━━━ Estratto
2021.09.05 – Ma poi, con l’Indipendenza della Sardegna, di cosa vivremo?

Posted by Presidenza on 5 Settembre 2021
Posted in articoli 

Di cosa vivremo?

 

di Paolo Maleddu

Sono convinto che in ogni sardo ci sia un
potenziale indipendentista. Ciononostante, gli
indipendentisti dichiarati e consapevoli sono
ancora una esigua minoranza della popolazione.
C’è da chiedersi: come mai?
 
Io stesso sono arrivato con grande ritardo
all’Indipendentismo Sardo. 
Partecipai, invitato, come curioso spettatore ad un
primo incontro una decina di anni fa. L’incontro
si tenne ad Oristano con la partecipazione dei
principali leader dei vari movimenti
indipendentisti del momento. Il livello degli
argomenti trattati poteva non essere
particolarmente entusiasmante, ma rimasi
favorevolmente sorpreso dalla passione e
dall’amore per la Sardegna che si apprezzavano
negli interventi dei vari partecipanti.
Dopo quel primo incontro, iniziai a frequentare
più assiduamente l’indipendentismo, col
proposito di introdurre e far presente
l’importanza della  moneta come strumento di
libertà o, al contrario, di dominio sui popoli;
argomento che brillava per la sua assenza negli
sporadici incontri.
 
Ho frequentato per qualche anno il Movimentu
de Liberatzioni Natzionali Sardu di Sergio Pes,
per poi dover abbandonare l’ambiente
indipendentista per risolvere problemi di carattere
personale nel frattempo sopraggiunti. Ora che
sono libero da preoccupazioni ed impegni, ho
deciso di riprendere in mano il Progetto Nuraghes
di cui già mi occupavo in precedenza. Il progetto
ruota attorno a un sistema di misurazione del
valore che consente di offrire un lavoro dignitoso
e stabile alle migliaia di disoccupati sardi senza
utilizzare euro e senza entrare in contrasto con
leggi nazionali e trattati internazionali.
━━━━━━
Prosegui l'articolo sull'indipendenza della Sardegna dopo l'ultima frase riportata.
━━━ Dati di partenza
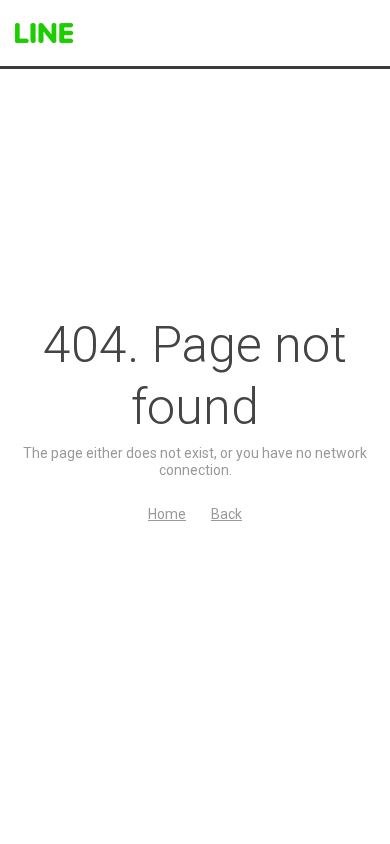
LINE (44, 33)
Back (226, 514)
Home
━━━━━━
Risultato:
 
Sono diventato un indipendentista convinto
quando ho iniziato ad intravedere una risposta
accettabile alla domanda che, prima o poi, tutti i
dubbiosi sulla convenienza o meno di staccarsi
dallo Stato italiano si pongono. 
 
La domanda è: ma poi, con l’indipendenza, di
cosa vivremo?
 
L’intera popolazione mondiale ha sempre vissuto
e vive dei doni di Madre Natura. Anche noi Sardi
continueremo a vivere dignitosamente delle
risorse della nostra Terra, questa volta meglio
ripartite per non permettere che nessun nostro
conterraneo sia abbandonato a sé stesso nel
bisogno e nella sofferenza. 
 
L’uomo è da sempre vissuto dei doni che questo
Pianeta dell’Abbondanza ci offre dall’inizio dei
tempi in maniera continua e del tutto gratuita.
Tutto ciò di cui abbiamo bisogno per vivere lo
troviamo nell’ambiente in cui siamo immersi e di
cui siamo parte. 
 
Qualcuno ha, in origine, risolto per noi ogni
problema.
 
Il primo fondamentale insegnamento da trarre da
questa verità è quindi il seguente: mai svendere
ad estranei la Terra che ci dà da vivere.
Proveniente dallo studio della moneta e degli
inganni che ne caratterizzano l’emissione, mi
sono reso conto che con un sistema tutto nostro di
misurazione del valore, in Sardegna potremmo
eliminare per sempre la disoccupazione e
raggiungere l’autosufficienza alimentare
abbastanza facilmente.
 
Un popolo autosufficiente nell’alimentarsi è un
popolo libero.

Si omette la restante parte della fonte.